Histone deacetylase inhibitor-mediated sensitization to TRAIL-induced apoptosis in childhood malignancies is not associated with upregulation of TRAIL receptor expression, but with potentiated caspase-8 activation.

Tumor necrosis factor-related apoptosis-inducing ligand (TRAIL) has great potential for the treatment of cancer because it targets tumor cells while sparing normal cells. Several cancers, however, fail to respond to TRAIL's antineoplastic effects. These resistant tumors require cotreatment with sensitizing agents in order for TRAIL to exert anticancer activity. Histone deacetylase inhibitors (HDACi) have been recognized as potent TRAIL sensitizers. In searching for the determinants of TRAIL responsiveness, HDACi-mediated TRAIL sensitization has been predominantly attributed to TRAIL receptor upregulation. This explanation, however, has been challenged by a few studies. The aim of the present study was to explore the relevance of TRAIL receptor expression for HDACi-mediated TRAIL sensitization in childhood tumors, i.e., in medulloblastoma, Ewing's sarcoma and osteosarcoma.
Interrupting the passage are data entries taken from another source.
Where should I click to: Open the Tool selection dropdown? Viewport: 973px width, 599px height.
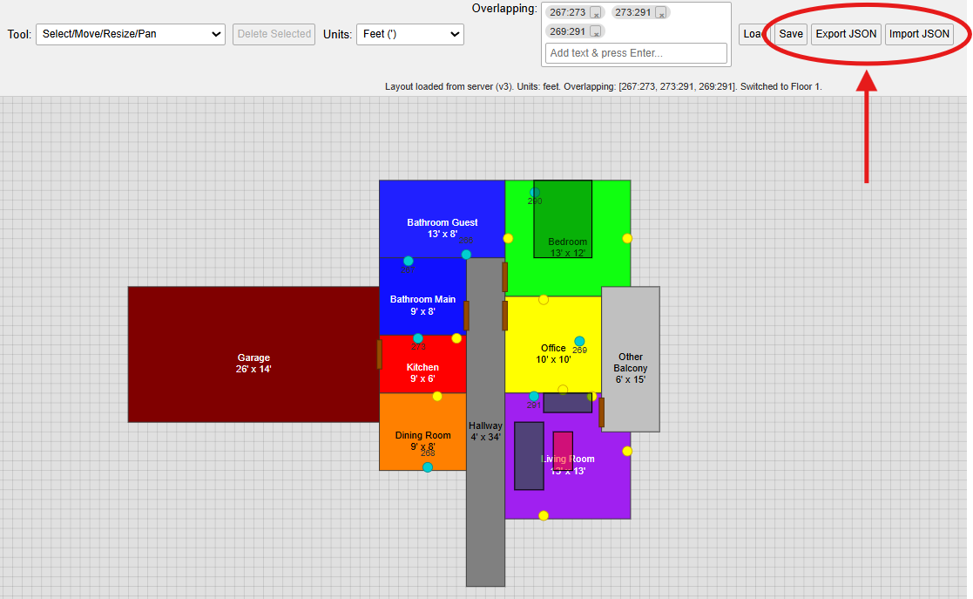coord(131,34)
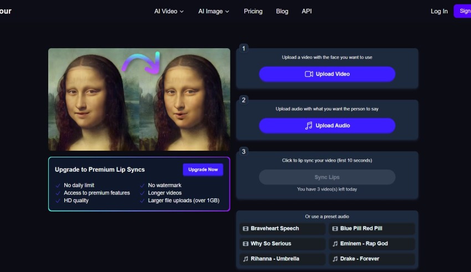Viewport: 471px width, 272px height.
Task: Open the Blog page
Action: coord(282,11)
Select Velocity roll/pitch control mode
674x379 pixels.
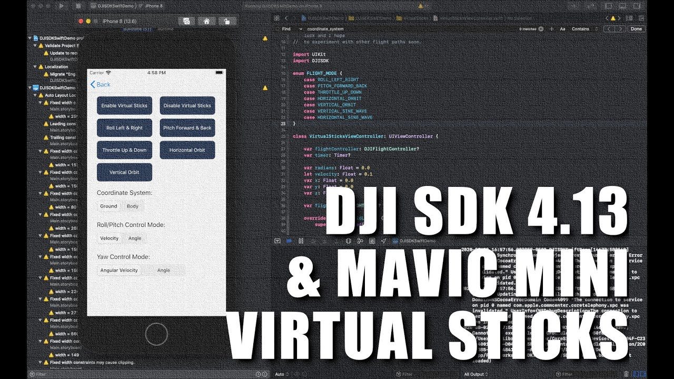[110, 238]
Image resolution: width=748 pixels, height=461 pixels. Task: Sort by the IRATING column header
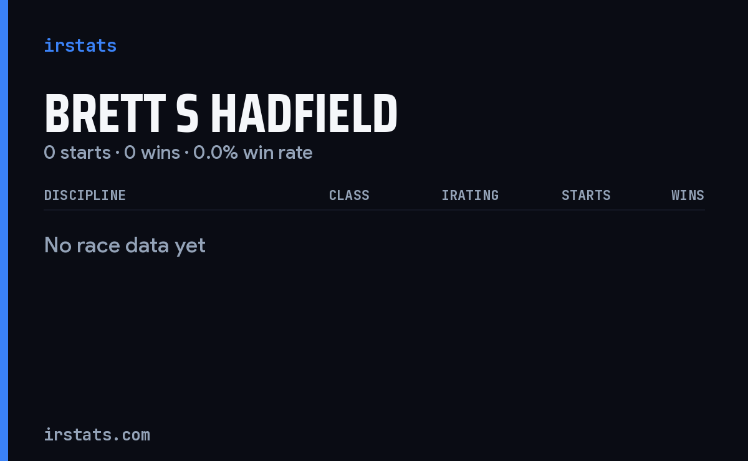pos(470,196)
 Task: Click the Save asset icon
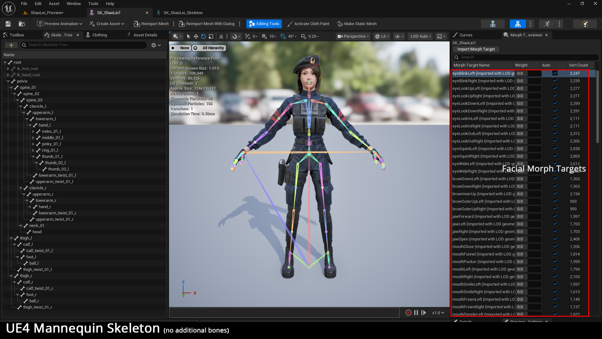[8, 24]
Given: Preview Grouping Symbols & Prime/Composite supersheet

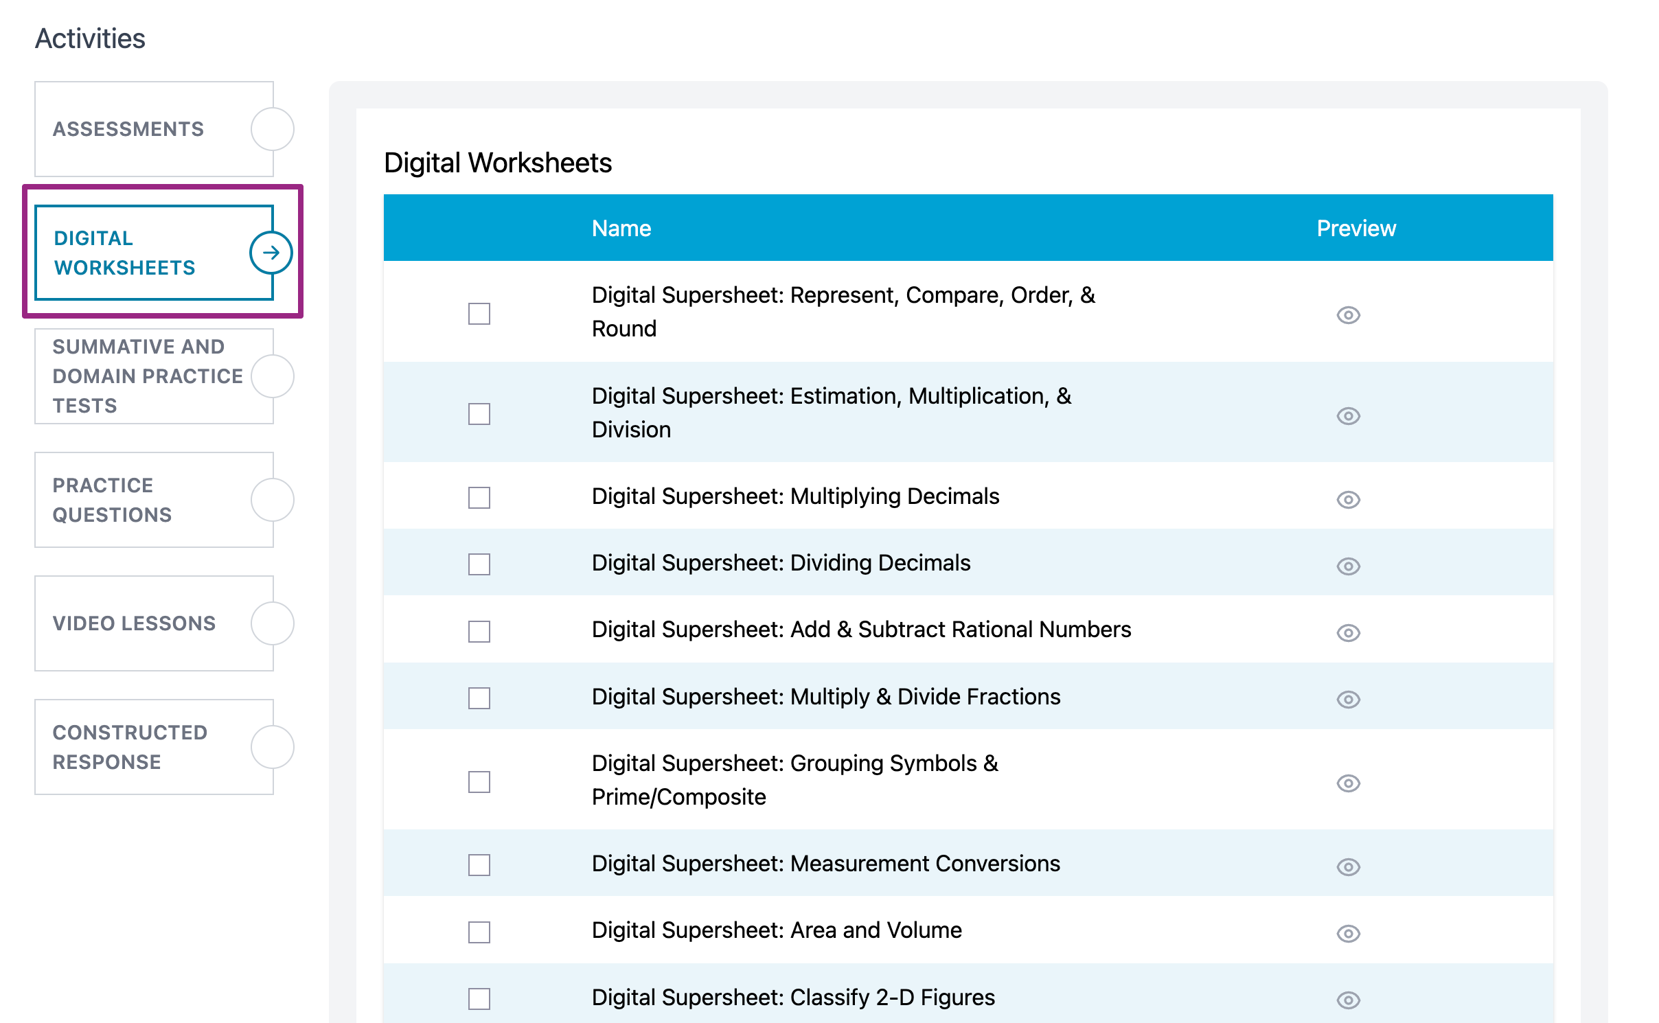Looking at the screenshot, I should tap(1348, 783).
In previous studies, we had shown that TRAIL and HDACi were synergistic in inducing apoptosis in medulloblastoma and Ewing's sarcoma. In the present study, we demonstrate that HDACi cooperated with TRAIL in eliciting cell death in osteosarcoma. However, HDACi treatment did not alter or even reduced cell surface expression of TRAIL receptors in the three childhood tumors. In gaining insight into the apoptotic pathway involved in TRAIL sensitization, HDACi were found to potentiate TRAIL-induced caspase-8 activation. Taken together, our findings suggest that HDACi-mediated TRAIL sensitization is not the result of TRAIL receptor upregulation, but the result of a receptor-proximal event in childhood tumor cells.